When we finished the calls, we realized that we hadn’t eaten since breakfast. We made a quick run to the wing shop around the corner for some takeout. Once back, we finally had a chance to sit down and kick off our shoes. I had just turned on the television when the doorbell rang.
Kacey sighed and licked her fingers. “I’ll get it.” She placed a half-eaten wing on her plate.
“If it looks like a reporter, either shoot him or don’t answer it.”
She gave me a thumbs-up and headed for the front door. As I watched her walk out of the room, I thought of how many times her father had given me the same thumbs-up, and I wondered for the thousandth time how a daughter could be any more like her father than Kacey was like Simon.
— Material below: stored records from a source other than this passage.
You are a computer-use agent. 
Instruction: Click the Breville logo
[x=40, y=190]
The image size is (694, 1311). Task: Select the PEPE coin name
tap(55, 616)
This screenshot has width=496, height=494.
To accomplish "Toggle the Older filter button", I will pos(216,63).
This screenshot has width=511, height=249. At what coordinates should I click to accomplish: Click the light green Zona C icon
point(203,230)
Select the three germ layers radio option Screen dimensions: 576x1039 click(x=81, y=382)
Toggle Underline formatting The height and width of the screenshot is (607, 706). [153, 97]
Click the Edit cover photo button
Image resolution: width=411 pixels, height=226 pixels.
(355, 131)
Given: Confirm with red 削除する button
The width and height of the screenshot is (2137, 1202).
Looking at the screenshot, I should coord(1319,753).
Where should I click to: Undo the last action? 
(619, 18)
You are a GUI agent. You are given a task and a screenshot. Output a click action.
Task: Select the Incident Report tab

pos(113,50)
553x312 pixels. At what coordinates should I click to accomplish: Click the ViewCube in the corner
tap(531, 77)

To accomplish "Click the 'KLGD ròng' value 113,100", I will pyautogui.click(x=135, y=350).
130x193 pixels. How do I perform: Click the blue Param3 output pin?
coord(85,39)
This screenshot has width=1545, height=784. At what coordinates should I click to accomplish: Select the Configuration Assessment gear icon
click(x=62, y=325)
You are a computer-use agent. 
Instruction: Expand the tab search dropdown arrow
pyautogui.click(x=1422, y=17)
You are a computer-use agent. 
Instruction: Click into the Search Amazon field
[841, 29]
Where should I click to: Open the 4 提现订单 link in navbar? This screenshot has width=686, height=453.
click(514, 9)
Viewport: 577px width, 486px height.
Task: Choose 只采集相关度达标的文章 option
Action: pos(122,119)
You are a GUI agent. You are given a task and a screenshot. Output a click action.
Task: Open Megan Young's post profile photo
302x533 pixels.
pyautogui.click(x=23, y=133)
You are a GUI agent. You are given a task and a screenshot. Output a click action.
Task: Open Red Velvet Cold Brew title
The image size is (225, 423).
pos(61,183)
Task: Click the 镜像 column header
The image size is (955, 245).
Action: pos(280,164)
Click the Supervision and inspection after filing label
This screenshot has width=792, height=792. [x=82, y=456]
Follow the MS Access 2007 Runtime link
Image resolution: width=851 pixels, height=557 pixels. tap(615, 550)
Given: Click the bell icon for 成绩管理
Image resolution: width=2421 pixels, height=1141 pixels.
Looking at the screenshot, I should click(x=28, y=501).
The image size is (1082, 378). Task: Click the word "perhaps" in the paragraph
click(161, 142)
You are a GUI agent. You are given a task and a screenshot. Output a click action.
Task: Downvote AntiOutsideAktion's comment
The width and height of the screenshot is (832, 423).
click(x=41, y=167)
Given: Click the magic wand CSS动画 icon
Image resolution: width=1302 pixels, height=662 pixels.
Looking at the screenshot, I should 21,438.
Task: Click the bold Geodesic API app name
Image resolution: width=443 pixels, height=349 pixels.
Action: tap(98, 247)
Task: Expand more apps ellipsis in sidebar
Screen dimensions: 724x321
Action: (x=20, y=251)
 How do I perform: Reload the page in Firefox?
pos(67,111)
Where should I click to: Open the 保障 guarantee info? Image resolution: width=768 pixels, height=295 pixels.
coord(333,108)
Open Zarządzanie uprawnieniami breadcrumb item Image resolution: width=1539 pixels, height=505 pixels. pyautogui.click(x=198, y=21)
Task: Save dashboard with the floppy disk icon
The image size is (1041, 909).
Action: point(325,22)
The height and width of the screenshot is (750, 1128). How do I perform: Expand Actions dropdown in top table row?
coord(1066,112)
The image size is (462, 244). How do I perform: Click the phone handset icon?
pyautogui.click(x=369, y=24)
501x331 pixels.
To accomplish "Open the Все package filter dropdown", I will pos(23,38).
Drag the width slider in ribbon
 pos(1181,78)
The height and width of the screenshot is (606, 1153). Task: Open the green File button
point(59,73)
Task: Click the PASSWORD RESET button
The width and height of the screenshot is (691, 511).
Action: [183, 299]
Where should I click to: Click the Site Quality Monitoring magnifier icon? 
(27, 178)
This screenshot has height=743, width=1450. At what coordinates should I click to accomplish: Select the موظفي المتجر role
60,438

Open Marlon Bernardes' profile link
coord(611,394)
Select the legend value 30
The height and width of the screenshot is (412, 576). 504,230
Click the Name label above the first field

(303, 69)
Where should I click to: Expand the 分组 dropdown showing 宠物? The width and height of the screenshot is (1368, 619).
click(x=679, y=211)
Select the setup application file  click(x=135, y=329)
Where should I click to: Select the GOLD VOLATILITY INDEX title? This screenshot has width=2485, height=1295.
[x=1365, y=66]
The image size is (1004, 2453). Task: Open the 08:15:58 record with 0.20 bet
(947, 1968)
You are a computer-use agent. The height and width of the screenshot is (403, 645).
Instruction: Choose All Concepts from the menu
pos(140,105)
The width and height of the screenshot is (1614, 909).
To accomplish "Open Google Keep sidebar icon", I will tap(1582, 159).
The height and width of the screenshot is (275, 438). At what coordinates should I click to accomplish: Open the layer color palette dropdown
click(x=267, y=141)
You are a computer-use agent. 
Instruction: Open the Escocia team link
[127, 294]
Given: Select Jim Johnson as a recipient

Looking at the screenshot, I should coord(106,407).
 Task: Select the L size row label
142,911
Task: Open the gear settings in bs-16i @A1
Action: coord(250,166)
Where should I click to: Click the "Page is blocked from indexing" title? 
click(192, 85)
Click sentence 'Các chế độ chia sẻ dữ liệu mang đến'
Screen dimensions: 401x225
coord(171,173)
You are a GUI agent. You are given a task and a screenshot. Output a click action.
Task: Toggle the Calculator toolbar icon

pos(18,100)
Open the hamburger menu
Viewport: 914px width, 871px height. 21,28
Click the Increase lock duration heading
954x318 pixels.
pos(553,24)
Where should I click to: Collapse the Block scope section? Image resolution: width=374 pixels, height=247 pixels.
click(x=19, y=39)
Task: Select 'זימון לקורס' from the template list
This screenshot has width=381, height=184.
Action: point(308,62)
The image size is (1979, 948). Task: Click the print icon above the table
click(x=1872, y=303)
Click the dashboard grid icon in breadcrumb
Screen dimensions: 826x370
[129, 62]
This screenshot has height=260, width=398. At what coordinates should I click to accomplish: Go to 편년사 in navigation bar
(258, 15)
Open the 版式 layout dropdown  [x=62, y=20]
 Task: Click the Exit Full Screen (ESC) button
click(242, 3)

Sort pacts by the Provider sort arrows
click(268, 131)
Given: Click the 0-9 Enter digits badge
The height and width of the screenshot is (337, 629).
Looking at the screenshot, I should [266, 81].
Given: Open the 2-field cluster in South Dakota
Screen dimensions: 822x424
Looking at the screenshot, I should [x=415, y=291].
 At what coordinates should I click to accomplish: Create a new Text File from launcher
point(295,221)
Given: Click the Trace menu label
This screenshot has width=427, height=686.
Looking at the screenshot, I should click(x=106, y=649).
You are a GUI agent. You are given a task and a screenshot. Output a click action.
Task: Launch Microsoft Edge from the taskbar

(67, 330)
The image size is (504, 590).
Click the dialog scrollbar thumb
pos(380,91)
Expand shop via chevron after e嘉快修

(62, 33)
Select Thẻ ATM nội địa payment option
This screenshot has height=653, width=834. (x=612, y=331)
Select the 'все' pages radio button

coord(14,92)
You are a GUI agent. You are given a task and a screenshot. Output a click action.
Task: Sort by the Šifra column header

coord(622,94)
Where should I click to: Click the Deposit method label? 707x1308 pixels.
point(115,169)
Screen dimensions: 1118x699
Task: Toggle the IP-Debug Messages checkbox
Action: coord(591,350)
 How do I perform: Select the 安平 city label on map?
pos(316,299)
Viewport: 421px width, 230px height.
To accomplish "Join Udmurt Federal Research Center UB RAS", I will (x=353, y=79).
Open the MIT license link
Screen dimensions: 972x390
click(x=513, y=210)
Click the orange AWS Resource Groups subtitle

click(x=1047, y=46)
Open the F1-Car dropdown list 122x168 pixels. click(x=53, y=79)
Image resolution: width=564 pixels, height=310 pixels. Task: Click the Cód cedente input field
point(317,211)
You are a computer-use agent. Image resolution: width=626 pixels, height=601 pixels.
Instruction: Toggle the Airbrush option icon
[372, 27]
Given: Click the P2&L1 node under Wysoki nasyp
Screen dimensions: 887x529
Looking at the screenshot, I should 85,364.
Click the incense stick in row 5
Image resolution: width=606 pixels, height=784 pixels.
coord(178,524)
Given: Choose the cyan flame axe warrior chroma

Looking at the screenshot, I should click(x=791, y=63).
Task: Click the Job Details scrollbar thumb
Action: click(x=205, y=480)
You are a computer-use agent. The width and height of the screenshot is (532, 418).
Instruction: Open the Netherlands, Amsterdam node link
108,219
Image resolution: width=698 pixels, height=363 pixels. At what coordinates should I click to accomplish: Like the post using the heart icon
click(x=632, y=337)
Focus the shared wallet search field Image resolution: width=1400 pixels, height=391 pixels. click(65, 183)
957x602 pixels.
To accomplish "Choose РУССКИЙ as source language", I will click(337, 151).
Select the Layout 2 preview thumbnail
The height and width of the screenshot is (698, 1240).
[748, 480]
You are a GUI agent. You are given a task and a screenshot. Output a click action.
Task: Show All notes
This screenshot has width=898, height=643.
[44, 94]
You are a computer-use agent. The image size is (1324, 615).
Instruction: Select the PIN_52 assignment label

I heard the front door open and close, and then muffled voices. A few moments later I was gnawing the last few bits of meat from a chicken bone when Kacey came back into the room. “It’s for you.”
I set my plate on the coffee table and wiped my hands on a paper napkin. “Who is it?”
She shrugged. “Some lady. She said you would be happy to see her.”
“Are you sure it’s not a reporter?”
“She didn’t look like a reporter to me.”
Rather than walk down the hallway to get to the door, I circled through the dining room, in the hope that I could get a glimpse of a car through the front window. I stopped by the dining room table and squinted out into the fading sunlight. In front of the house was a blazing red Cadillac coupe. I didn’t recognize it, but whoever owned it sure had a cool car.
I turned the corner into the foyer, where a tall, slender woman with unnaturally black hair stood with the back of her cashmere overcoat toward me. She had picked up a lamp from the credenza near the front door and was holding it upside down, studying the base, as if searching for a price tag. Even from ten feet away, I picked up her perfume, which could best be described as flowering talc.
I cleared my throat.
She set the vase down and turned to me. “I was just admiring your lovely house. My, you’ve done well for yourself, haven’t you?” She smiled, revealing off-white teeth that were the slightest bit crooked in front. She appeared to be about fifty years old. Her heavy eye shadow and thick blush gave her a creepy Bette Davis look, but as I studied her face I noted her strong jaw and slender nose. With an hour or so of makeup instruction, she could be strikingly pretty.